The private security industry is still trying to rally opposition to a proposed amendment bill that would ban majority foreign ownership of security companies in South Africa.

The SA Chamber of Commerce and Industry (Sacci) has joined in, this week claiming that the bill would single-handedly devastate South Africa’s economy and public finances.

This, says Sacci economist Roelof Botha, will flow directly from trade retaliation from the US and the European Union (EU) if South Africa enacts the Private Security Industry Regulation Amendment Bill with section 20d on foreign ownership intact.

At a press conference, Botha presented what he called an impact assessment of clause 20d.

In reality, it is an impact assessment of a hypothetical 10% drop in South Africa’s exports to the US and to Europe.

It is based on the assumption that the Americans will kick South Africa out of the African Growth and Opportunity Act (Agoa) because of the security bill, in the process killing the BMW exports that make up the bulk of local Agoa-related trade.

Botha admits the 10% figure is “arbitrary”, but also says he thinks the real damage would be even worse.

If there was a sudden 10% drop in exports to the US and the EU, the knock-on effect would be enormous, according to economic modelling done for Botha by Ilsé Botha (unrelated), a professor at the University of Johannesburg.

This exercise comes up with an estimate of more than 800 000 lost jobs, a R133 billion hole in GDP and a roughly R61.5 billion blow to the annual government budget through various routes.

The bill is “the enemy of the South African economy”, pronounced Roelof Botha.

The security companies have placed a lot of hope in the threat of the US using Agoa against South Africa. A special “out-of-cycle” review of South Africa’s eligibility under the trade deal is under way, with the outcome expected in the next two weeks.

Costa Diavastos, president of the Security Association of SA, said the big four foreign security firms’ investment into South Africa over the past eight years came to about R4.5 billion.

## Given material
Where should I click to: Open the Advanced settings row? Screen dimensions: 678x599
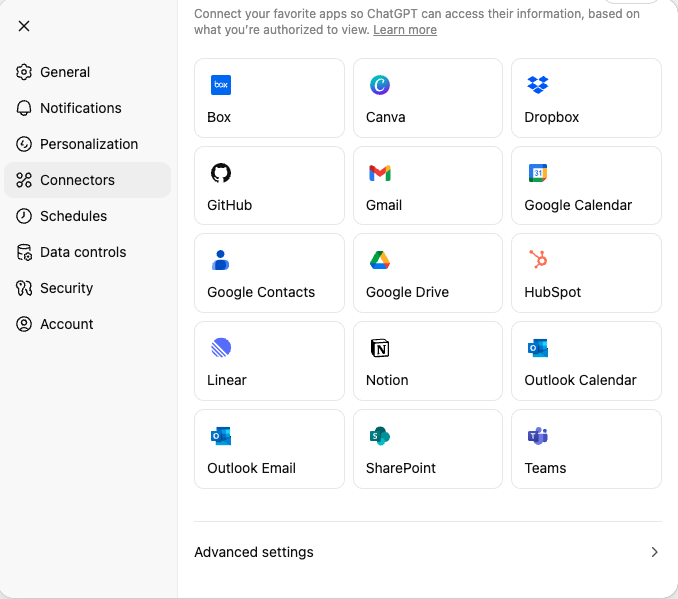point(428,552)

## What is needed
Decide whether each statement agrees with the article on the security amendment bill, and give yes or no with the deciding words from it quoted exactly. (a) Roelof Botha calls the 10% drop in exports an arbitrary figure. (b) Ilsé Botha is a relative of Roelof Botha. (c) The result of the Agoa eligibility review is expected within the next two weeks.

## Response
(a) Yes: "Botha admits the 10% figure is “arbitrary”"
(b) No: "Ilsé Botha (unrelated)"
(c) Yes: "with the outcome expected in the next two weeks"